The model of a bicycle is a unit segment $AB$ that can move in the plane so that it remains tangent to the trajectory of the point $A$ (the rear wheel is fixed to the bicycle frame). The same model describes the hatchet planimeter. The trajectory of the front wheel and the initial position of the bicycle uniquely determine its motion and its terminal position; the monodromy map sending the initial position to the final position arises in this context.

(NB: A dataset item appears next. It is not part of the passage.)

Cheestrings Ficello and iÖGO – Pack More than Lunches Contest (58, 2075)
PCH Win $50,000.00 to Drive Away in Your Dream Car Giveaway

According to a theorem of R. Foote, this mapping of a circle to a circle is a Möbius transformation. We extend this result to the multidimensional setting. Möbius transformations belong to one of three types: elliptic, parabolic, and hyperbolic. We prove the century-old Menzin conjecture: if the front wheel track is an oval with area at least $\pi$, then the respective monodromy is hyperbolic. We also study bicycle motions introduced by D. Finn in which the rear wheel follows the track of the front wheel. Such a ``unicycle'' track becomes more and more oscillatory in the forward direction. We prove that it cannot be infinitely extended backward and relate the problem to the geometry of the space of forward semi-infinite equilateral linkages.
"On Bicycle Tire Tracks Geometry, Hatchet Planimeter, Menzin's Conjecture, and Oscillation of Unicycle Tracks." Experiment. Math. 18 (2) 173 - 186, 2009.